Pakistani Women in Medicine: Myhs and Realities

Tuesday, October 15, 2019 - 5:00pm
A-15, Academic block, LUMS

In this talk, Dr. Ayesha Masood explores the historical trends underlying the feminization of medicine in Pakistan, their implications for the organization of medical profession and the place of women physicians in the Pakistani medical workforce. While there has been extensive research on how modern medicine created a paradigmatic hegemony of knowledge and power within modern medicine, often at the expense of local medical knowledge and practices, there is still a limited understanding of how this experience of colonization impacts the place of women in medical profession, particularly in developing countries.

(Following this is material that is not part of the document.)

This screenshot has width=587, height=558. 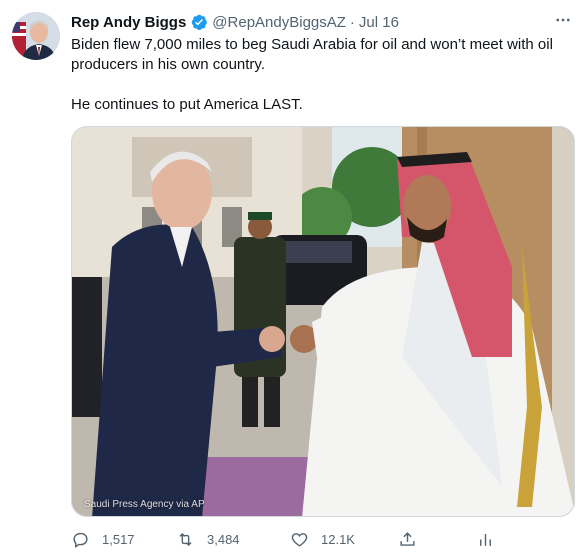 What do you see at coordinates (187, 104) in the screenshot?
I see `tweet-text-paragraph-2: He continues to put America LAST.` at bounding box center [187, 104].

In her discussion she will also trace the genealogy of “lady doctor,” a term commonly used for women physicians in Pakistan. Through this she explores how this term creates a myth of a profession, which is suitable for “ideal” women in Pakistan. She will further show how realities of the patriarchal medical profession and family undervalue women’s work in medicine. Finally, analyzing how women doctors are redefining and subverting professional identities to feminize medical profession.

Speaker bio
Dr. Ayesha Masood is an Assistant Professor of Organizational Behavior at the Suleman Dawood School of Business. Dr. Masood obtained her PhD in Anthropology from Arizona State University, USA in 2017. Her dissertation research project on women doctors’ representation in health workforce was funded by Wenner-Gren Foundation and American Institute of Pakistan Studies. Her prior education includes an MA in Political Science from the University of the Punjab, and an MBBS degree from King Edward Medical College, Lahore. Prior to joining LUMS, Dr. Masood has taught in Information Technology University and served as a doctor in Mayo Hospital Lahore.

Her research, broadly situated in feminist and critical methodologies, focuses on issues related to gender in organizations, evidence-based health policy, managing human resources in health and policy implementation. Her work has been published in top-ranked journals of the world including Gender Work & Organization, Organization, Sex Roles and Gender, Place and Culture.

Dr. Masood is currently working on developing a book on the work of women health providers in Pakistan. Her current research interests include cultural influences on network formation, front-line bureaucracy, and evidence-based health policy formulation.